Modelling the nonlinear system performance of hybrid-electric propulsion systems with aerothermodynamic interdependencies

The development of commercial aircraft with hybrid-electric propulsion systems is currently a subject of extensive research in order to improve local air quality and reduce combustion emissions. Among the various types of engines being studied, the two-spool parallel hybrid-electric turbofan engine is particularly challenging due to the low-pressure compressor (LPC). The hybridisation process tends to throttle the LPC, accentuating its significance in the propulsion system. For reliable operation of such systems, accurate predictions of the LPC performance during time-sensitive manoeuvres such as a go-around are important. These manoeuvres are heavily influenced by time-dependent effects that govern the propulsion system's performance. Often, the aerothermodynamic interplay between these effects is overlooked in propulsion models. In this study, the influence of these aerothermodynamic interdependencies on the modelling results is investigated. To investigate these aerothermodynamic interactions, a dynamic model is developed to simulate the performance of the hybrid-electric turbofan engine.

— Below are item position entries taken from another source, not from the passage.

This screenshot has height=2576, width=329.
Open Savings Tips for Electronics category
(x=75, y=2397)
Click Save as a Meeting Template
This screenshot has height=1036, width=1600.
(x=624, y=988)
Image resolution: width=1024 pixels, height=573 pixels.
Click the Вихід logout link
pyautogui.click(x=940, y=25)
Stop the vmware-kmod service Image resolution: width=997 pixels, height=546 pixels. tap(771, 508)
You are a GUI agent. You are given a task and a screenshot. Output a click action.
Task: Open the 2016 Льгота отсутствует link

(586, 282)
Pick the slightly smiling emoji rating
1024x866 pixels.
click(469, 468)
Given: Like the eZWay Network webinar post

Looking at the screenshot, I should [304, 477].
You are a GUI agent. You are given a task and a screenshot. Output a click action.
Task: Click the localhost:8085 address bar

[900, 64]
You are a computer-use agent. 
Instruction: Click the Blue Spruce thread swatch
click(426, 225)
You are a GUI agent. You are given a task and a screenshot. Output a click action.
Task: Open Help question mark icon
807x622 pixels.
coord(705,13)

In comparison, a constant mass flow model is used, which is not able to simulate these interdependencies. The results show that the aerothermodynamic interdependencies significantly affect the modelled time-resolved performance, especially for surge margin of the LPC, with this effect becoming more pronounced at higher levels of hybridisation. Therefore, the study recommends the adoption of dynamic simulation methodologies for hybrid-electric engines to guarantee high simulation precision, enhance reliability, and satisfy safety standards.